Kayserispor dağları, tepeleri, denizleri aştı deyim yerindeyse derede boğuldu Trabzon’a karşı. Direkten dönen top, kaleci Uğurcan’ın fizik kurallarını altüst eden kurtarışları derken, 90 dakikanın ardından hanede bir puan kaldı.
Geçen hafta Sivas deplasmanında eksik kaldığı mücadeleyi 5-2 gibi ağır bir yenilgiyle noktalayan, sonrasında da stajyer teknik direktör Sinan Kaloğlu ile yollarını ayıran ve Sergej Jakirovic’e işbaşı yaptıran Kayserispor’un bir haftada yaşadığı futbol değişimi, yeryüzü ile gökyüzü arasındaki fark kadardı. Elbette bu değişim olumlu manada idi. Sarı-Kırmızılı takım kazanmak adına her bir şeyi sahaya yansıttı ama olmadı.

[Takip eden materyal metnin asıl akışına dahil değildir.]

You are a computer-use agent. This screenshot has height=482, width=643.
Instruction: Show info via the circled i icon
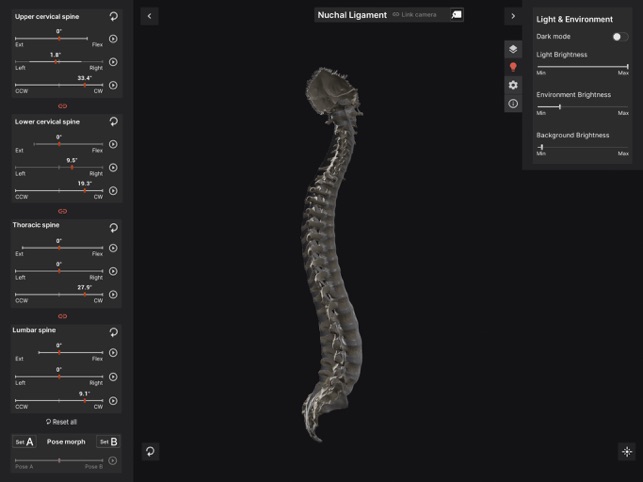(513, 103)
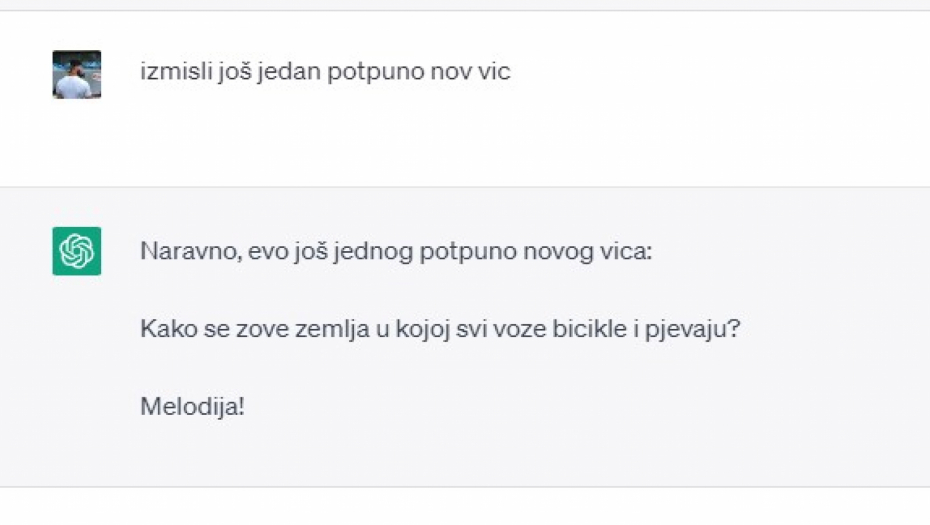The height and width of the screenshot is (525, 930).
Task: Click the word "vic" in user prompt
Action: tap(494, 72)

Futbolun adaleti olsa, 3 puan Kayserispor’un hanesine yazılmalıydı lakin 90 dakika sonunda ev sahibi 2 puan kaybetti, Trabzon ise 1 puanı cebine koymayı bildi. İyi de arkadaş, bir haftadan daha az sürede bu takım nasıl oldu da pozitif manada bu kadar değişti… Bu sütunlardan en az 10 kere kaz kafaya anlatır gibi anlattık, çok geç duyudu, biz yine tekrar edelim… Trabzon maçında bir teknik adam dokunuşu gördük. Yeni gelen teknik patron, elindeki kadroyu optimum verimle ve her futbolcuyu orijinal mevkisinde sahaya sürdü. Bir de bu takımı yakan-yıkan 3’lü defans salaklığından vaz geçti. Doğru adımları attı, karşılığı istediği 3 puan olarak almasa da, pozitif futbol olarak sahaya yansıttığını herkes gördü.
Jakirovic hoca, aslında futbolu bilen herkesin beklentisine cevap oldu. Tüm mevkilerin seçiminde genetik orijini ön planda tutunca, Kayserispor’un özgüveni 90 dakikaya yansıdı, herkes sorumluluğun bilinciyle elinden geleni yaptı. Daha önce verdiğimiz örnek gibi, patlıcanı soyup, bundan cacık olur aptallığına soyunmayınca, takım huzur buldu, futbol oynadı. Yani bizim avaz avaz bağırdığımız, hatta üzerimizi başımızı yırttığımız gerçekleri bir çırpıda hayata geçince Kayserispor tamamen normalleşti. İyi de kardeşim, futbol adına saçmalamanın nirvanası yaşanırken, “Etmeyin, yapmayın beyler” derken bu ses niye duyulmadı ona hayıflanıyorum şimdi ben.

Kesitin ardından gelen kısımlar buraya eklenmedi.